Content starts
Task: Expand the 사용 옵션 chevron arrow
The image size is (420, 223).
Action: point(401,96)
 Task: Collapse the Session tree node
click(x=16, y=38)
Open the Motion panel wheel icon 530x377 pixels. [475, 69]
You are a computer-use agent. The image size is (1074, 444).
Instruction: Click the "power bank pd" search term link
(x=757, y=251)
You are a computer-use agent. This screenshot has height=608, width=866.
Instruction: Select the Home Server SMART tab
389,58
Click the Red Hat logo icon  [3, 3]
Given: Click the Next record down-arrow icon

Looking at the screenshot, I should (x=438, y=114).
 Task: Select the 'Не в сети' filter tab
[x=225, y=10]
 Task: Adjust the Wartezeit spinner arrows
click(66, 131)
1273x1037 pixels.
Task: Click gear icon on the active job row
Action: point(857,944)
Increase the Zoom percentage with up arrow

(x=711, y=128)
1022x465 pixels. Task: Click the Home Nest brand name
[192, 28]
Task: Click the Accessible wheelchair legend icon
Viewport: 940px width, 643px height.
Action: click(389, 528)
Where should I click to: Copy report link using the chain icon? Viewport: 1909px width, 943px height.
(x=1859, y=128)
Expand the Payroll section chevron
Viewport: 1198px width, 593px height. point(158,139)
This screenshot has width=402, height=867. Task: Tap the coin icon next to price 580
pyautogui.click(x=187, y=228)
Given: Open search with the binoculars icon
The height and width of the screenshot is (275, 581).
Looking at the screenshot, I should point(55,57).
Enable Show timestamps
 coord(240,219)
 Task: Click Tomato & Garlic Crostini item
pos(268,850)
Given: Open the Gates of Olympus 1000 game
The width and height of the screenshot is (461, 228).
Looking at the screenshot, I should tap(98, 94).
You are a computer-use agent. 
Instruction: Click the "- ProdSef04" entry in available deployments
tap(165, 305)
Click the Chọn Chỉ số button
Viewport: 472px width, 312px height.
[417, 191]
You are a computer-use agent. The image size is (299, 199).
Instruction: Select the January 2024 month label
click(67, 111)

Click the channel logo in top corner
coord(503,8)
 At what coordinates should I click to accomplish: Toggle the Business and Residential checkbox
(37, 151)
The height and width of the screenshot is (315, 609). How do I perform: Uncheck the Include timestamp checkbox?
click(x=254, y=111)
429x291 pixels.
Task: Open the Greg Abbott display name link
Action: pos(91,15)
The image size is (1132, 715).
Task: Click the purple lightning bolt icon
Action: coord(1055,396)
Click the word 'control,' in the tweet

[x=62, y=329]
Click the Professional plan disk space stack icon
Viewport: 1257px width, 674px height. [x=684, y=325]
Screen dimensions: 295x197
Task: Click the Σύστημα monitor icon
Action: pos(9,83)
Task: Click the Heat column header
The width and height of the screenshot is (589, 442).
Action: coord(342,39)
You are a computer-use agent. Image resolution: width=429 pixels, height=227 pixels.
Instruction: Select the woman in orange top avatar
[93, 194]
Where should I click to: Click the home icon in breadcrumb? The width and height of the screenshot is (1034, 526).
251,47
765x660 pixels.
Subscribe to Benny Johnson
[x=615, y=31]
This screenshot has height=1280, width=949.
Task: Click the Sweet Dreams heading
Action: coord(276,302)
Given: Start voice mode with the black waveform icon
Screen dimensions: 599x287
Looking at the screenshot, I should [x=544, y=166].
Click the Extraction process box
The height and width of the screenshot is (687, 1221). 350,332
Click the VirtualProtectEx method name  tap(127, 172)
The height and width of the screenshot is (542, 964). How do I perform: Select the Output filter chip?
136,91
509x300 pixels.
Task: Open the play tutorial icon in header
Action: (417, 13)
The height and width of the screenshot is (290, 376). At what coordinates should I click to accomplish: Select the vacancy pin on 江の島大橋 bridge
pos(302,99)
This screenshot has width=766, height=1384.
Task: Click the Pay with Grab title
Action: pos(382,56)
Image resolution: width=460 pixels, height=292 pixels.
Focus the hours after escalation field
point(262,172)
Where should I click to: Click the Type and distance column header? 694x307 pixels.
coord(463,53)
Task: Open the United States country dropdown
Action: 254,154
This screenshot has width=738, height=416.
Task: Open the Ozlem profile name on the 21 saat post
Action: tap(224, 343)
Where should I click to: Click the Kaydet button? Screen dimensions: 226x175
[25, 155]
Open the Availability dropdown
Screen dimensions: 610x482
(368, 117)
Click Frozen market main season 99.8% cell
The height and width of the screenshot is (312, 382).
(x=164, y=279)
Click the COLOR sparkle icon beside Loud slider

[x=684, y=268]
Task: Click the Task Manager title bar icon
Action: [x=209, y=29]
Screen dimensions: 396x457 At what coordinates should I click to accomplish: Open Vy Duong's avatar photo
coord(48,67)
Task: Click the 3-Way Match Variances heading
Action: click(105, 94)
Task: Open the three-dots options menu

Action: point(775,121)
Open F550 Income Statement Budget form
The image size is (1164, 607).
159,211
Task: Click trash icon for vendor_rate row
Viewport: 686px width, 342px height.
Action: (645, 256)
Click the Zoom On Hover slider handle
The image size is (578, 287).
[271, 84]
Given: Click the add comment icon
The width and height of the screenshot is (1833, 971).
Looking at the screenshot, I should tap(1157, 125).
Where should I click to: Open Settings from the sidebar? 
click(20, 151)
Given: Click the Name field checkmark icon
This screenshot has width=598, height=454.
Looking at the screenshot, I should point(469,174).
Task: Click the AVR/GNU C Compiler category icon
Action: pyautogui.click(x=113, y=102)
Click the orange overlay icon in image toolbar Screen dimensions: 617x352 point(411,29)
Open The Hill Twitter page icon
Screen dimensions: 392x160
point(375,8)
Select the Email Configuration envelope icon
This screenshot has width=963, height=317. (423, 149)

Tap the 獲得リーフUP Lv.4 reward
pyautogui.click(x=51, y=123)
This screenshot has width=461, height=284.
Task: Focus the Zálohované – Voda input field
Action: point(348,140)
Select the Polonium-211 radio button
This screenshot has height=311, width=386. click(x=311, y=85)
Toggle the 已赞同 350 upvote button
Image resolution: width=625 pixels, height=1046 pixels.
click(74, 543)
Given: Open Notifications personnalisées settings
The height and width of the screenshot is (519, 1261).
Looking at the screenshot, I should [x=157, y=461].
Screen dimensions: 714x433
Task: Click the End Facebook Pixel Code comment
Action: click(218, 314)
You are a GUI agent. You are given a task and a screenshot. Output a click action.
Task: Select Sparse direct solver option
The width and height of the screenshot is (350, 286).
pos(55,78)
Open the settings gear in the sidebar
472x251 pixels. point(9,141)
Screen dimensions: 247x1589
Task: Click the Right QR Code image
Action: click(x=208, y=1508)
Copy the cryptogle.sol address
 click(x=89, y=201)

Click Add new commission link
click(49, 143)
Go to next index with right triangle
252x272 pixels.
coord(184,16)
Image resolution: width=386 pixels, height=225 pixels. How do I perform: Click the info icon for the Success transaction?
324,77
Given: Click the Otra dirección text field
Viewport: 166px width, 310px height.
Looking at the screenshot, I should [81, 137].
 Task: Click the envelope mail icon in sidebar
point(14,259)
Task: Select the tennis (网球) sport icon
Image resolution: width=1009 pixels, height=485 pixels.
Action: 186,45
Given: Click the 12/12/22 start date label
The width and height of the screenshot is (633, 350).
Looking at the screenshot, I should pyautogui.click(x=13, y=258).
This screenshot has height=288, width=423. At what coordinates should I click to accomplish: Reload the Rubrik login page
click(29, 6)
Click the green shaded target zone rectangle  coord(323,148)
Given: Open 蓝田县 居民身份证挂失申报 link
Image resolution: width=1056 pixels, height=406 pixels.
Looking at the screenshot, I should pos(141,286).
Content ends
THE TASK
Give again each line shown above, keeping every word as it is.

WORKED SOLUTION
Task: Expand the 사용 옵션 chevron arrow
The image size is (420, 223).
Action: point(401,96)
 Task: Collapse the Session tree node
click(x=16, y=38)
Open the Motion panel wheel icon 530x377 pixels. [475, 69]
You are a computer-use agent. The image size is (1074, 444).
Instruction: Click the "power bank pd" search term link
(x=757, y=251)
You are a computer-use agent. This screenshot has height=608, width=866.
Instruction: Select the Home Server SMART tab
389,58
Click the Red Hat logo icon  [3, 3]
Given: Click the Next record down-arrow icon

Looking at the screenshot, I should (x=438, y=114).
 Task: Select the 'Не в сети' filter tab
[x=225, y=10]
 Task: Adjust the Wartezeit spinner arrows
click(66, 131)
1273x1037 pixels.
Task: Click gear icon on the active job row
Action: point(857,944)
Increase the Zoom percentage with up arrow

(x=711, y=128)
1022x465 pixels. Task: Click the Home Nest brand name
[192, 28]
Task: Click the Accessible wheelchair legend icon
Viewport: 940px width, 643px height.
Action: click(389, 528)
Where should I click to: Copy report link using the chain icon? Viewport: 1909px width, 943px height.
(x=1859, y=128)
Expand the Payroll section chevron
Viewport: 1198px width, 593px height. point(158,139)
This screenshot has width=402, height=867. Task: Tap the coin icon next to price 580
pyautogui.click(x=187, y=228)
Given: Open search with the binoculars icon
The height and width of the screenshot is (275, 581).
Looking at the screenshot, I should point(55,57).
Enable Show timestamps
 coord(240,219)
 Task: Click Tomato & Garlic Crostini item
pos(268,850)
Given: Open the Gates of Olympus 1000 game
The width and height of the screenshot is (461, 228).
Looking at the screenshot, I should tap(98, 94).
You are a computer-use agent. 
Instruction: Click the "- ProdSef04" entry in available deployments
tap(165, 305)
Click the Chọn Chỉ số button
Viewport: 472px width, 312px height.
[417, 191]
You are a computer-use agent. The image size is (299, 199).
Instruction: Select the January 2024 month label
click(67, 111)

Click the channel logo in top corner
coord(503,8)
 At what coordinates should I click to accomplish: Toggle the Business and Residential checkbox
(37, 151)
The height and width of the screenshot is (315, 609). How do I perform: Uncheck the Include timestamp checkbox?
click(x=254, y=111)
429x291 pixels.
Task: Open the Greg Abbott display name link
Action: pos(91,15)
The image size is (1132, 715).
Task: Click the purple lightning bolt icon
Action: coord(1055,396)
Click the word 'control,' in the tweet

[x=62, y=329]
Click the Professional plan disk space stack icon
Viewport: 1257px width, 674px height. [x=684, y=325]
Screen dimensions: 295x197
Task: Click the Σύστημα monitor icon
Action: pos(9,83)
Task: Click the Heat column header
The width and height of the screenshot is (589, 442).
Action: coord(342,39)
You are a computer-use agent. Image resolution: width=429 pixels, height=227 pixels.
Instruction: Select the woman in orange top avatar
[93, 194]
Where should I click to: Click the home icon in breadcrumb? The width and height of the screenshot is (1034, 526).
251,47
765x660 pixels.
Subscribe to Benny Johnson
[x=615, y=31]
This screenshot has height=1280, width=949.
Task: Click the Sweet Dreams heading
Action: coord(276,302)
Given: Start voice mode with the black waveform icon
Screen dimensions: 599x287
Looking at the screenshot, I should [x=544, y=166].
Click the Extraction process box
The height and width of the screenshot is (687, 1221). 350,332
Click the VirtualProtectEx method name  tap(127, 172)
The height and width of the screenshot is (542, 964). How do I perform: Select the Output filter chip?
136,91
509x300 pixels.
Task: Open the play tutorial icon in header
Action: (417, 13)
The height and width of the screenshot is (290, 376). At what coordinates should I click to accomplish: Select the vacancy pin on 江の島大橋 bridge
pos(302,99)
This screenshot has width=766, height=1384.
Task: Click the Pay with Grab title
Action: pos(382,56)
Image resolution: width=460 pixels, height=292 pixels.
Focus the hours after escalation field
point(262,172)
Where should I click to: Click the Type and distance column header? 694x307 pixels.
coord(463,53)
Task: Open the United States country dropdown
Action: 254,154
This screenshot has width=738, height=416.
Task: Open the Ozlem profile name on the 21 saat post
Action: tap(224, 343)
Where should I click to: Click the Kaydet button? Screen dimensions: 226x175
[25, 155]
Open the Availability dropdown
Screen dimensions: 610x482
(368, 117)
Click Frozen market main season 99.8% cell
The height and width of the screenshot is (312, 382).
(x=164, y=279)
Click the COLOR sparkle icon beside Loud slider

[x=684, y=268]
Task: Click the Task Manager title bar icon
Action: [x=209, y=29]
Screen dimensions: 396x457 At what coordinates should I click to accomplish: Open Vy Duong's avatar photo
coord(48,67)
Task: Click the 3-Way Match Variances heading
Action: click(105, 94)
Task: Open the three-dots options menu

Action: point(775,121)
Open F550 Income Statement Budget form
The image size is (1164, 607).
159,211
Task: Click trash icon for vendor_rate row
Viewport: 686px width, 342px height.
Action: (645, 256)
Click the Zoom On Hover slider handle
The image size is (578, 287).
[271, 84]
Given: Click the add comment icon
The width and height of the screenshot is (1833, 971).
Looking at the screenshot, I should tap(1157, 125).
Where should I click to: Open Settings from the sidebar? 
click(20, 151)
Given: Click the Name field checkmark icon
This screenshot has width=598, height=454.
Looking at the screenshot, I should point(469,174).
Task: Click the AVR/GNU C Compiler category icon
Action: pyautogui.click(x=113, y=102)
Click the orange overlay icon in image toolbar Screen dimensions: 617x352 point(411,29)
Open The Hill Twitter page icon
Screen dimensions: 392x160
point(375,8)
Select the Email Configuration envelope icon
This screenshot has width=963, height=317. (423, 149)

Tap the 獲得リーフUP Lv.4 reward
pyautogui.click(x=51, y=123)
This screenshot has width=461, height=284.
Task: Focus the Zálohované – Voda input field
Action: point(348,140)
Select the Polonium-211 radio button
This screenshot has height=311, width=386. click(x=311, y=85)
Toggle the 已赞同 350 upvote button
Image resolution: width=625 pixels, height=1046 pixels.
click(74, 543)
Given: Open Notifications personnalisées settings
The height and width of the screenshot is (519, 1261).
Looking at the screenshot, I should [x=157, y=461].
Screen dimensions: 714x433
Task: Click the End Facebook Pixel Code comment
Action: click(218, 314)
You are a GUI agent. You are given a task and a screenshot. Output a click action.
Task: Select Sparse direct solver option
The width and height of the screenshot is (350, 286).
pos(55,78)
Open the settings gear in the sidebar
472x251 pixels. point(9,141)
Screen dimensions: 247x1589
Task: Click the Right QR Code image
Action: click(x=208, y=1508)
Copy the cryptogle.sol address
 click(x=89, y=201)

Click Add new commission link
click(49, 143)
Go to next index with right triangle
252x272 pixels.
coord(184,16)
Image resolution: width=386 pixels, height=225 pixels. How do I perform: Click the info icon for the Success transaction?
324,77
Given: Click the Otra dirección text field
Viewport: 166px width, 310px height.
Looking at the screenshot, I should [81, 137].
 Task: Click the envelope mail icon in sidebar
point(14,259)
Task: Select the tennis (网球) sport icon
Image resolution: width=1009 pixels, height=485 pixels.
Action: 186,45
Given: Click the 12/12/22 start date label
The width and height of the screenshot is (633, 350).
Looking at the screenshot, I should pyautogui.click(x=13, y=258).
This screenshot has height=288, width=423. At what coordinates should I click to accomplish: Reload the Rubrik login page
click(29, 6)
Click the green shaded target zone rectangle  coord(323,148)
Given: Open 蓝田县 居民身份证挂失申报 link
Image resolution: width=1056 pixels, height=406 pixels.
Looking at the screenshot, I should pos(141,286).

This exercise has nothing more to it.